Seeing multiples you say?
Well, you’re certainly not having double vision.
Cinco vision perhaps?
Maybe you’re just experiencing an “Instant Replay”. That’s it, that’s the ticket!
Today here in my own personal vinyl land we’re celebrating The Monkees first platter released as a trio. Yes, for all you Monkee fans who dropped out after their fifth album, there is no Peter Tork on the cover of this album for a reason – he left!
In February 1969, The Monkees, now a trio, released their last Top Forty album (until 1986’s “Then and Now – The Best of The Monkees”) called appropriately enough “Instant Replay”.
Not only does this album contain some of my favorite Monkee music but hands down this is my favorite Monkees album cover. I love the bright multi-colored shots on the sleeve and have stared at it incessantly for over forty years now.
Anyway, as time has gone on this has also turned out to be one of my most played and most enjoyed albums by any group. Yes, and that includes many of the albums put out by many of the more respected groups of the era.
BUT at the time it came out, I had quite a different reaction. I thought it was a bit … strange.
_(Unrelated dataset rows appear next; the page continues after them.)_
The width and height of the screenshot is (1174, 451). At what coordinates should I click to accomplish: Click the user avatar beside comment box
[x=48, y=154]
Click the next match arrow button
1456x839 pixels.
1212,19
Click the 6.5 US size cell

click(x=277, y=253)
Of course I was only four years old (there is actual home movie footage of me getting this album as a gift for my fourth birthday in 1970 – seriously!) and I was used to the more happy/poppy sound of “More of the Monkees” which I had played to death even by this young age.
It was quite a leap from “I’m a Believer” from the “More” album to Micky Dolenz’ epic five minute ode to his cat “Shorty Blackwell” or the pure country of Mike Nesmith’s “Don’t Wait for Me.”
Not to mention the tough rocking “You and I” written by Davy Jones that dealt with the fleeting fickleness of fame (“In a year or maybe two, we’ll be gone and someone new will take our place, they’ll be another song, another voice, another pretty face”) as well as Dolenz other pop confection the minimalist “Just a Game”.
Of course there were also a slew of delectable pop nuggets such as the “Last Train to Clarksville” recycled cousin “Teardrop City” as well as “Through the Looking Glass”, “A Man Without a Dream” and “I Won’t Be the Same Without Her”; it’s just that all the pop songs now took on a much sadder and mature tone then on earlier Monkees records.
As an adult I absolutely LOVE this more mature (some say downer) feel of this material but at the time it came out I was puzzled by it.
What’s interesting is that a lot of these tunes were leftovers from earlier Monkees recording sessions as far back as 1966. These older recordings were mixed with newer songs that Dolenz, Nesmith and Jones had written and surprisingly they work well together and make a very nice collection.
They feel as if they belong together even if they were probably more haphazardly selected to fill out an album.
So, I thought today I would share five different pressings of “Instant Replay” that I own from around the world – three US pressings (from 1969, 1985 and 2012) and two 1969 mono pressings, one from the UK and one from Brazil.
(Note: I love foreign pressings of Monkees albums especially when they’re reworked a bit like the cover from Brazil.)
I know these two mono pressings are just fold-down mixes (not true mono but stereo folded down to make mono) but they are a fun listen nonetheless.
“While I Cry” in mono from the UK just sounds so different in this mono version and the Brazil mono version of “Shorty Blackwell” is truncated, missing the dramatic instrumental opening on all other versions.
All of these pressings of “Instant Replay” sound really nice and there’s just something special about hearing the clicks and pops of the vinyl as that’s the way I grew up listening to this record and it does bring back sweet memories!
As usual there’s a photo collection above of all this groovy vinyl. Take a look and if you’ve never seen the one from Brazil I absolutely love how this one looks and I’ve rarely seen photos of it online.